● **EXERCISE DIRECTIONS**:
Answer these questions from the forum thread below on where to set up.
(a) What size range does the first post give for the public hunting spots the poster uses?
(b) In the post by passthru79, how far downwind should the second person set up?
(c) In nu2yotes's later post, how long was the drive to the land being hunted?

● **TEXT**:
** Begin **

# Where should I set up?



## nu2yotes (Feb 25, 2010)

How far do you guys set up from the roads? If I set up just off the road, say 50 - 100 yards, are the coyotes too educated to come in? The areas I hunt are mostly public hunting spots from 300 - 3000 acres. I'm not having any luck and am wondering if it is where I set up.


----------



## mjllag (Feb 19, 2010)

I see coyotes cross roads all the time, so I don't worry about the distance from the road. I try to pay attention to wind direction, topography-can I approach without exposing myself?, and cover. If you think the coyotes are educated try using differnt calls.


----------



## passthru79 (Mar 3, 2010)

Ive killed 3 coyotes within 50 yards of each other this year in a spot that isnt 50 yards off a county road. I think if a vehicle drives by while I yote is coming in that could cause some problems but other than that it is fine. Just stick with it, it will all come together sooner or later and when it does analyze the situation and what you and the coyote did then just try and duplicate that in other areas. Like mjllag said change up your calling, if you have yotes in the area and nothing is coming in you need to switch things up. If your calling open flat fields with out success, move to the timbered areas or thicker cover. I have more luck calling back in the cover compaired to out in the open fields. Pay attention to your approach to a stand, and the wind. Busting a yote on the way in or letting one smell you before you see him is a sure way not to kill one. If you using an electronic call try to get it up wind of you and watch the down wind side, they are notorious for sliping in down wind. Better yet get a partner to go with you and one of you call and the other one set up 100-200 yards down wind, that works great for me.


----------



## nu2yotes (Feb 25, 2010)

Thanks guys, I'll keep at it. Some of the land I was hunting from sun up to sundown was open farmland with pockets of swamp or woods. I figured they had to be in those subtle contours where the swamps came in or in the woods as I couldn't see them out in the fields. But I never did see one. It was a four hour drive out there so I'm not sure if I should tempt it again.


----------



## autumnrider (Feb 2, 2010)

** End **

● **GIVEN INFORMATION**:
** Begin **

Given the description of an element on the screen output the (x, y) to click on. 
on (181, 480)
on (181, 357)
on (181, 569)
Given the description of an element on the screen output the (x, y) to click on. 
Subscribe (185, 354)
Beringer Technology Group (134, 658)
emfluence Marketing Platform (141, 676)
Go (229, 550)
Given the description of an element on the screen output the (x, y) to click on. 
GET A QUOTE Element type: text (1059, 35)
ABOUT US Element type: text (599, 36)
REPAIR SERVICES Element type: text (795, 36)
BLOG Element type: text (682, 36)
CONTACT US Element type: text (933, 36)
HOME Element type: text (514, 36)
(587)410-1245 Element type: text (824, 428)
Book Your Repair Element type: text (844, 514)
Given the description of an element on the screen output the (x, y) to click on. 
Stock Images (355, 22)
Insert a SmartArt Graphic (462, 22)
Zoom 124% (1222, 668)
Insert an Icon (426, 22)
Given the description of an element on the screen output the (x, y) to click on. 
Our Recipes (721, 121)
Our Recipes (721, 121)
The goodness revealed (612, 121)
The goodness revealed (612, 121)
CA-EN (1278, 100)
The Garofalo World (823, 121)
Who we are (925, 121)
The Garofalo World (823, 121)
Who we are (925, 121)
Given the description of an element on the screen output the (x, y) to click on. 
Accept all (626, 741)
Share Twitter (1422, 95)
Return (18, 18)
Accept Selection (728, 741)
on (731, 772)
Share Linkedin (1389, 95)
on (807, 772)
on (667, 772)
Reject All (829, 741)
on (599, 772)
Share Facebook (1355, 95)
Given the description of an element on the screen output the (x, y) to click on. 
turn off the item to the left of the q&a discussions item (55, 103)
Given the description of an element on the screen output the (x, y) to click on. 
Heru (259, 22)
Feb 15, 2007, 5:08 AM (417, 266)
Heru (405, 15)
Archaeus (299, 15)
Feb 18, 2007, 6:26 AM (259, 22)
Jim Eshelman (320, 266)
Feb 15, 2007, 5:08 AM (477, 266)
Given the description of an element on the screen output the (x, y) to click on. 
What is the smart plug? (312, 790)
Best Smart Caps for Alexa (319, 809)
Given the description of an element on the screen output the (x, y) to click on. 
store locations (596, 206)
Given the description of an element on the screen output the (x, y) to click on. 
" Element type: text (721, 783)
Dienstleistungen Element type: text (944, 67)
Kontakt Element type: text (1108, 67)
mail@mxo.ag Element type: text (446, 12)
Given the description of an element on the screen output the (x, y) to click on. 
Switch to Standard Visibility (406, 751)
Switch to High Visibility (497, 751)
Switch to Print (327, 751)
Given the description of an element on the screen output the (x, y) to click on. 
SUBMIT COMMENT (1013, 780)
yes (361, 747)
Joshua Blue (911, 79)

** End **

● **TASK ANSWER**:
(a) 300 to 3000 acres.
(b) 100 to 200 yards downwind.
(c) Four hours.